*To do*: Revise the book review from "61 of 77 people" to "to have sex.", replacing "guidance counselor" with "school counselor".

*Document section*:

-- BEGIN --

61 of 77 people found the following review helpful By A Customer on December 30, 2001
Format: Paperback
As a guidance counselor (like the author), I agree that it is helpful to write to teens in a language they can understand (not filled with parental "shoulds", for instance). However, my husband and I changed our minds about sharing this book with our teenage sons after reading most of it (enough to realize it was going in the trash). We were shocked at the "anything goes" content. The author fills his book with comments from teens, with the intent to help the reader see how others have handled challenges. One particular comment in the "Sex" chapter was by a girl who explained why she feels better because she WAITED SO LONG (until she was 17) to have sex.

-- END --

*Data extract*:
-- BEGIN --

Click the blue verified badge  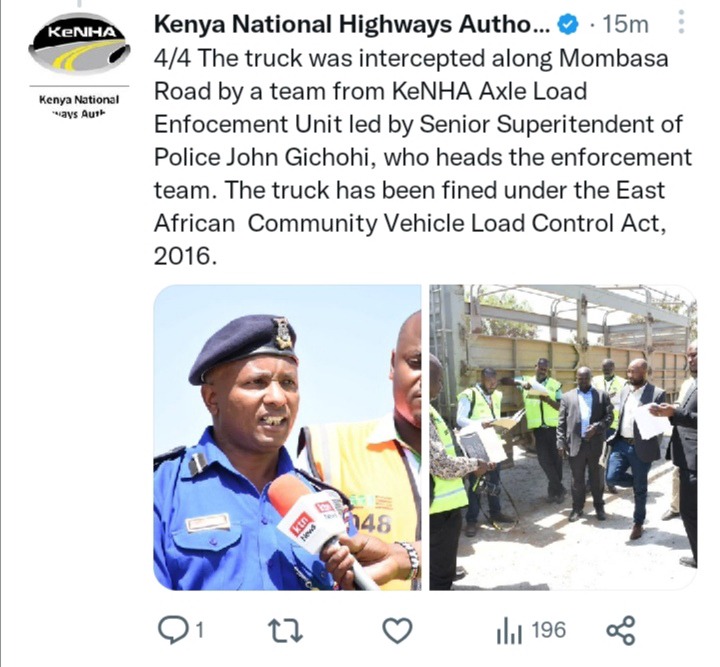tap(568, 24)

-- END --

*Result of the exercise*:
61 of 77 people found the following review helpful By A Customer on December 30, 2001
Format: Paperback
As a school counselor (like the author), I agree that it is helpful to write to teens in a language they can understand (not filled with parental "shoulds", for instance). However, my husband and I changed our minds about sharing this book with our teenage sons after reading most of it (enough to realize it was going in the trash). We were shocked at the "anything goes" content. The author fills his book with comments from teens, with the intent to help the reader see how others have handled challenges. One particular comment in the "Sex" chapter was by a girl who explained why she feels better because she WAITED SO LONG (until she was 17) to have sex.